══ DATA ══

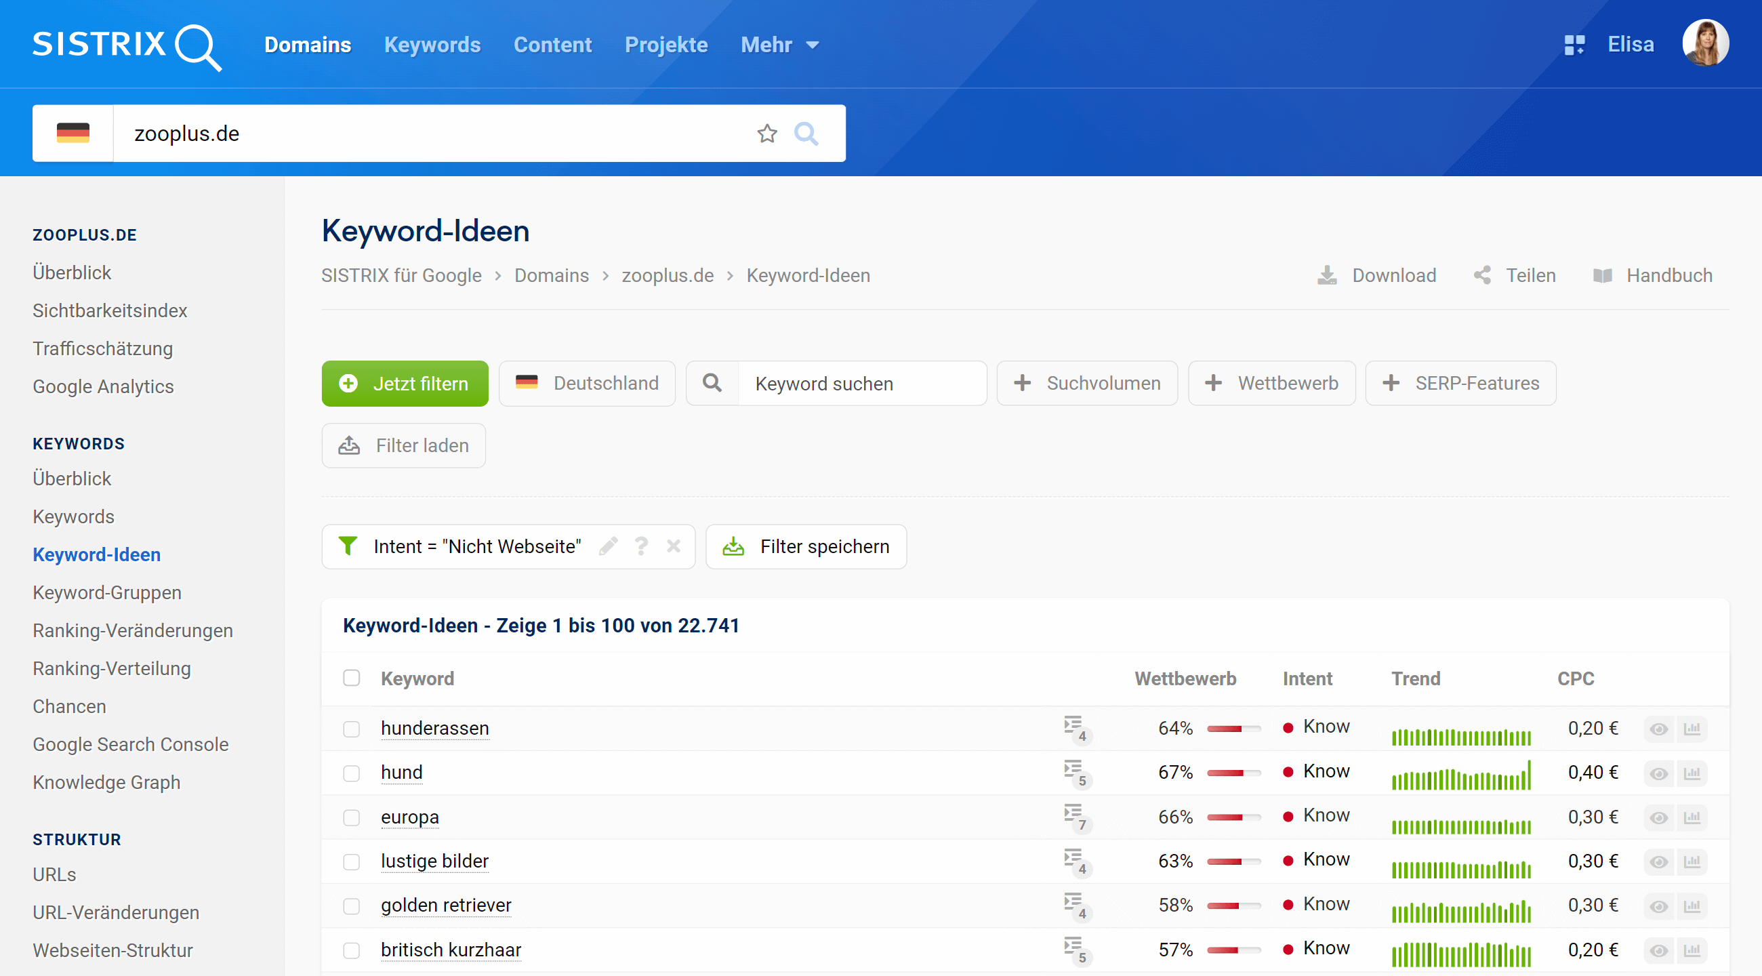The height and width of the screenshot is (976, 1762).
Task: Click the Deutschland country selector
Action: coord(588,384)
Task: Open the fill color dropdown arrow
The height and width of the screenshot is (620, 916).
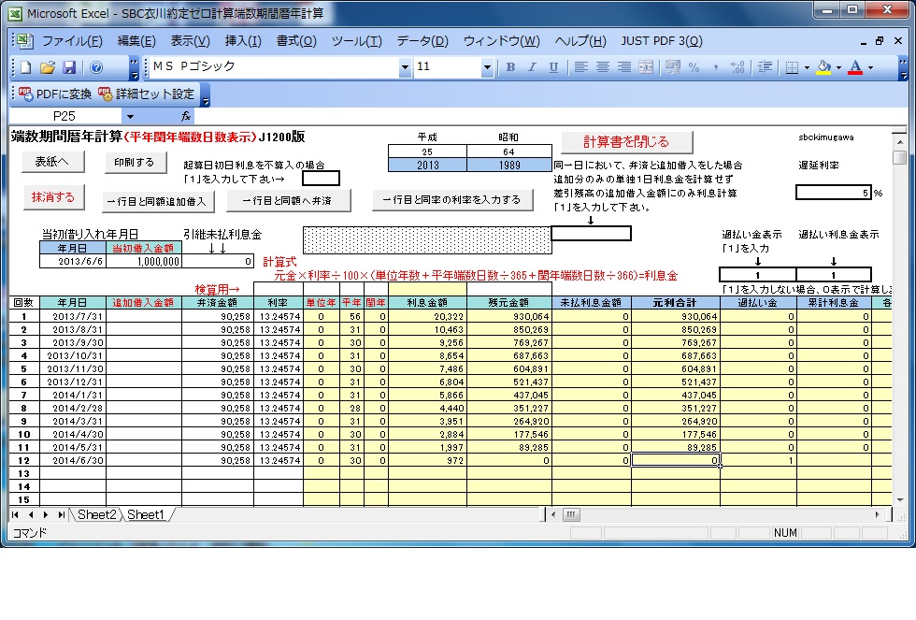Action: tap(837, 67)
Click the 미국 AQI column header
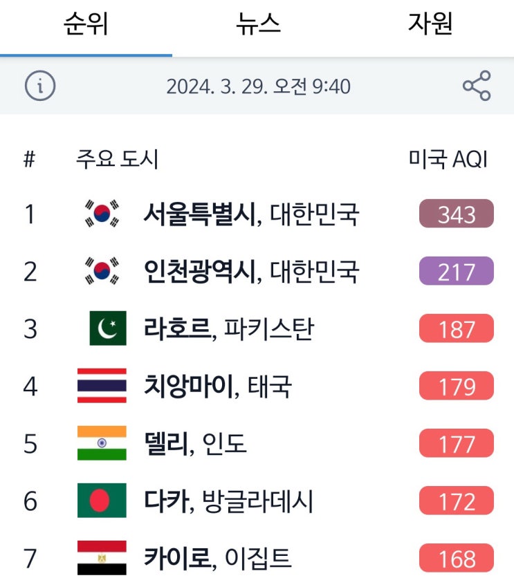514x587 pixels. [448, 159]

═══

WORK INSTRUCTIONS ▸ Pictures are not part of the copy. Output only the lines from the one with "Task: Open the fill color dropdown arrow" through the final line of the records, exactly as given.

RESULT OF THE TASK ▸
Task: Open the fill color dropdown arrow
The height and width of the screenshot is (620, 916).
Action: tap(837, 67)
Click the 미국 AQI column header
514x587 pixels. [448, 159]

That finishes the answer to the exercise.